Statin Therapy: Monitoring Therapeutic Response and Adherence

Colors correspond to the Classes of Recommendation in Table 1.

*Fasting lipid panel preferred. In a nonfasting individual, a non–HDL-C level ≥220 mg/dL may indicate genetic hypercholesterolemia that requires further evaluation or a secondary etiology. If nonfasting triglycerides are ≥500 mg/dL, a fasting lipid panel is required.

†In those already on a statin, in whom baseline LDL-C is unknown, an LDL-C <100 mg/dL was observed in most individuals receiving high-intensity statin therapy in RCTs.

‡See Section 6.3.1.

HDL-C indicates high-density lipoprotein cholesterol; LDL-C, low-density lipoprotein cholesterol; and RCTs, randomized clinical trials.

6.2 Optimizing Statin Therapy

Although high-intensity statin therapy reduces ASCVD events more than moderate-intensity statin therapy, lower-intensity statin therapy has also been shown to reduce ASCVD events, although to a lesser degree. Therefore, individuals who merit guideline-recommended statin therapy should be treated with the maximum-appropriate intensity of a statin that does not cause adverse effects.

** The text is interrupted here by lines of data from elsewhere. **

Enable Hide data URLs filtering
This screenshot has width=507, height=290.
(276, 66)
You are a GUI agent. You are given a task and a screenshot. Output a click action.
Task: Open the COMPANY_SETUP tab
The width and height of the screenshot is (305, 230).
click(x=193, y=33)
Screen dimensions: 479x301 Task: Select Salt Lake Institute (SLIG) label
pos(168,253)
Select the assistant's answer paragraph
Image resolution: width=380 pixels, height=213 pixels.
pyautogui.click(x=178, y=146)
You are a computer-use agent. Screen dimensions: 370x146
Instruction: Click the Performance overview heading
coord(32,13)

6.3 Insufficient Response to Statin Therapy

7.1 Sex and Racial and Ethnic Subgroups

Because the RCT evidence shows that the absolute benefit of statin treatment is proportional to baseline ASCVD risk, treatment decisions for women and racial and ethnic subgroups should be based on the level of ASCVD risk. This conclusion is a departure from previous approaches that focused on LDL-C levels to guide treatment decisions. Statin treatment based on estimated 10-year ASCVD risk avoids the overtreatment of lower-risk groups, such as younger, non-Hispanic white women who, despite moderate elevations in LDL-C, are typically not at significantly increased risk for ASCVD in the next 10 years in the absence of substantial risk factor burden. However, ignoring the increased ASCVD risk in African American women and men might result in the undertreatment of some individuals who are at significantly higher ASCVD risk at the same LDL-C level. Thus, this guideline recommends statin therapy for individuals in whom it is most likely to provide ASCVD risk reduction on the basis of the estimated 10-year risk of ASCVD.

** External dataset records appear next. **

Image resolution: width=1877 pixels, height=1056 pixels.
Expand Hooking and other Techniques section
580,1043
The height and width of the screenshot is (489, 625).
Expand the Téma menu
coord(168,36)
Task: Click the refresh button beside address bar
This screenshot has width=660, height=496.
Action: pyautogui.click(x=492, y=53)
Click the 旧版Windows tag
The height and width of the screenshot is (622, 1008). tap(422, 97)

7.2 Individuals >75 Years of Age

Fewer people >75 years of age were enrolled in the statin RCTs reviewed. RCT evidence does support the continuation of statins beyond 75 years of age in persons who are already taking and tolerating these drugs. A larger amount of data supports the use of moderate-intensity statin therapy for secondary prevention in individuals with clinical ASCVD who are >75 years of age. However, the limited information available did not clearly support initiation of high-intensity statin therapy for secondary prevention in individuals >75 years of age.

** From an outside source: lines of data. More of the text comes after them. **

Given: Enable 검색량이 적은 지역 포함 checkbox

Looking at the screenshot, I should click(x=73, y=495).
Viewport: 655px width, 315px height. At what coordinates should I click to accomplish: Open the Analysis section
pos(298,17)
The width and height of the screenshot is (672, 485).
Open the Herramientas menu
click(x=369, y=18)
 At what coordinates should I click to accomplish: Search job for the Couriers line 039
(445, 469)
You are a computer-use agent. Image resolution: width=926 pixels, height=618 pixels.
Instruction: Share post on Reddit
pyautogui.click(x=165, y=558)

Few data were available to indicate an ASCVD event reduction benefit in primary prevention among individuals >75 years of age who do not have clinical ASCVD. Therefore, initiation of statins for primary prevention of ASCVD in individuals >75 years of age requires consideration of additional factors, including increasing comorbidities, safety considerations, and priorities of care. The Pooled Cohort Equations can also provide information on expected 10-year ASCVD risk for those 76 to 79 years of age that may inform the treatment decision. These factors may influence decisions about cholesterol-lowering drug therapy, especially in the primary-prevention setting. Accordingly, a discussion of the potential ASCVD risk-reduction benefits, risk of adverse effects, drug–drug interactions, and consideration of patient preferences should precede the initiation of statin therapy for primary prevention in older individuals.